══ RECORDS SUPPLIED ══
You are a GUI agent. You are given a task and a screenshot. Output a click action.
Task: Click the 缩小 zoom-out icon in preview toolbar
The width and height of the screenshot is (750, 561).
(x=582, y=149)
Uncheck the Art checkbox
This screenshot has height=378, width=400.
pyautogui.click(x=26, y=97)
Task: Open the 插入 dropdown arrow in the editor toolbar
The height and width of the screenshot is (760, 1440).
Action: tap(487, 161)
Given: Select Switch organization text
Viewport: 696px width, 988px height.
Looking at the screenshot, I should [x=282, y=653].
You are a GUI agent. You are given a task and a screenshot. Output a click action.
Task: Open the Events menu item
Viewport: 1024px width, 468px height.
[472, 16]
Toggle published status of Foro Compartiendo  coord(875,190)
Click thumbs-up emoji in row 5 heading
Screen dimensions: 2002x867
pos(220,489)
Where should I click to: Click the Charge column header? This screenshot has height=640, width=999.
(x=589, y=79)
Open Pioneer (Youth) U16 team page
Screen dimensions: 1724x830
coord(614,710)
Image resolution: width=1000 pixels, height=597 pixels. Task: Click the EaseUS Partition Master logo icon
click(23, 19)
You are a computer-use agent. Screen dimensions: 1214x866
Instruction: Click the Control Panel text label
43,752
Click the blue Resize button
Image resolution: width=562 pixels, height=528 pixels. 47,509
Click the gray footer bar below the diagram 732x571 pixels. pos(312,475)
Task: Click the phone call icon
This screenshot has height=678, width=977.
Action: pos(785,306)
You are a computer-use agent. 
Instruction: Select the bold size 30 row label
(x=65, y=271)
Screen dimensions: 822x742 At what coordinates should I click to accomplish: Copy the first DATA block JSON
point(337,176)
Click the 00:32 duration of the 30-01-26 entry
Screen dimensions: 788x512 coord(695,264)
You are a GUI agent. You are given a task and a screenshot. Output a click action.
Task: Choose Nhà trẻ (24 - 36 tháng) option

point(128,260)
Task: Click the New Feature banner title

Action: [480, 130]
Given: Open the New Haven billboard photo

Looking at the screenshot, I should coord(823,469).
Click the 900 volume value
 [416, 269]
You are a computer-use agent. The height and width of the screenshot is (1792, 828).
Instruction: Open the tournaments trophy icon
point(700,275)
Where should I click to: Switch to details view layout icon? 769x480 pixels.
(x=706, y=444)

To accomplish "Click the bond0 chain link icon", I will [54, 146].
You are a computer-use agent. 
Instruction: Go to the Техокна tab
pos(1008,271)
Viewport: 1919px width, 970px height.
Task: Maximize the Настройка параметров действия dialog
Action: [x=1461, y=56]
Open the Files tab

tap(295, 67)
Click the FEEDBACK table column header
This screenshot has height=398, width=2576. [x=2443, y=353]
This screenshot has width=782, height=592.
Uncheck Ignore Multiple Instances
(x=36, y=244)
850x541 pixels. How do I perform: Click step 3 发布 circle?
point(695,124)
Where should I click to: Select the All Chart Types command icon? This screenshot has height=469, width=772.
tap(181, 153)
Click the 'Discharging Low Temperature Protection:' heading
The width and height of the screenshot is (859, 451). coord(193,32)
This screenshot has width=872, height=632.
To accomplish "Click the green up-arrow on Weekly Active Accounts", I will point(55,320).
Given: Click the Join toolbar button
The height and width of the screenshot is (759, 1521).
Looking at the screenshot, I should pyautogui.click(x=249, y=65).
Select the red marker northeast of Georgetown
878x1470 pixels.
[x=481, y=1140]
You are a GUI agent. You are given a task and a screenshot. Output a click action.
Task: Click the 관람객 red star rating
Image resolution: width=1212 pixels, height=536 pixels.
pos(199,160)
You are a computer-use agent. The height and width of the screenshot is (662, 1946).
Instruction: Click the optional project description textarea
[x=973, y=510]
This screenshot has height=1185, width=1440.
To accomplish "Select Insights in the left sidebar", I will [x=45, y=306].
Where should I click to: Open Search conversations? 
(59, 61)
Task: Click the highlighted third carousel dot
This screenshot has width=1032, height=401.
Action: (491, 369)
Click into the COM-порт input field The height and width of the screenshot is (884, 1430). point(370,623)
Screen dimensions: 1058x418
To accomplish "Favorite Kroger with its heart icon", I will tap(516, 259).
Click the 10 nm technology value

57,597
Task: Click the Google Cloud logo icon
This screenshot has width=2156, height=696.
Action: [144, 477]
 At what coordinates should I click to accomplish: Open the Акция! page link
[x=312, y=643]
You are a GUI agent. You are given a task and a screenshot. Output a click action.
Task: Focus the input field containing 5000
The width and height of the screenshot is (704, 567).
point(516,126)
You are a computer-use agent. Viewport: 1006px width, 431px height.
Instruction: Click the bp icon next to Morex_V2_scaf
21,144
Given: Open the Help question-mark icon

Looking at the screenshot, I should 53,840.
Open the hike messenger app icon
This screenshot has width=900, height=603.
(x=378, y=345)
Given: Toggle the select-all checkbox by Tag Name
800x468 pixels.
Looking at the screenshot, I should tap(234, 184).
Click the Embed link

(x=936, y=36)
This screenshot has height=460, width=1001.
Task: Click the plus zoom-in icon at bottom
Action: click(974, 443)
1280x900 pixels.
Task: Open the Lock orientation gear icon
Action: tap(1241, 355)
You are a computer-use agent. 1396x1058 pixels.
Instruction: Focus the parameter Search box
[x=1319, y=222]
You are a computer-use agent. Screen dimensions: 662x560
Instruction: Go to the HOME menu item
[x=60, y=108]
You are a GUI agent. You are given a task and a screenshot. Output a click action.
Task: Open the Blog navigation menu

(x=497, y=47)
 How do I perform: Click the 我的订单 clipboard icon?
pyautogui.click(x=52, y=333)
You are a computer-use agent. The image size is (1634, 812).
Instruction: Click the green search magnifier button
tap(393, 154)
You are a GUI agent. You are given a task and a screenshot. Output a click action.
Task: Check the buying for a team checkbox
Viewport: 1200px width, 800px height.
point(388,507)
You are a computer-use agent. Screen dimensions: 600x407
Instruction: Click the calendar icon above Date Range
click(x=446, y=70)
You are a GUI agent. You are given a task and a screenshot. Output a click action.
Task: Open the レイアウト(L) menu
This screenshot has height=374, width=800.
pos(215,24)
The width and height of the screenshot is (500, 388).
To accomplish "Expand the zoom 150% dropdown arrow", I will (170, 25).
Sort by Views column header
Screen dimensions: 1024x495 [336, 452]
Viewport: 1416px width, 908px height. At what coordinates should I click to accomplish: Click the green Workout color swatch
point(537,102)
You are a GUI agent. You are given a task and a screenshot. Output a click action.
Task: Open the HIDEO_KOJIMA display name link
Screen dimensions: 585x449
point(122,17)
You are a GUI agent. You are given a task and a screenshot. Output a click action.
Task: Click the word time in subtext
═══
◆ YOUR ASSIGNMENT ◆
From the listing above, pick out every line containing "computer".

◆ YOUR RESPONSE ◆
You are a computer-use agent. Screen dimensions: 1214x866
You are a computer-use agent. 
You are a computer-use agent. The height and width of the screenshot is (1792, 828).
You are a computer-use agent. 
You are a computer-use agent. The height and width of the screenshot is (662, 1946).
You are a computer-use agent. Viewport: 1006px width, 431px height.
You are a computer-use agent. 1396x1058 pixels.
You are a computer-use agent. Screen dimensions: 662x560
You are a computer-use agent. The image size is (1634, 812).
You are a computer-use agent. Screen dimensions: 600x407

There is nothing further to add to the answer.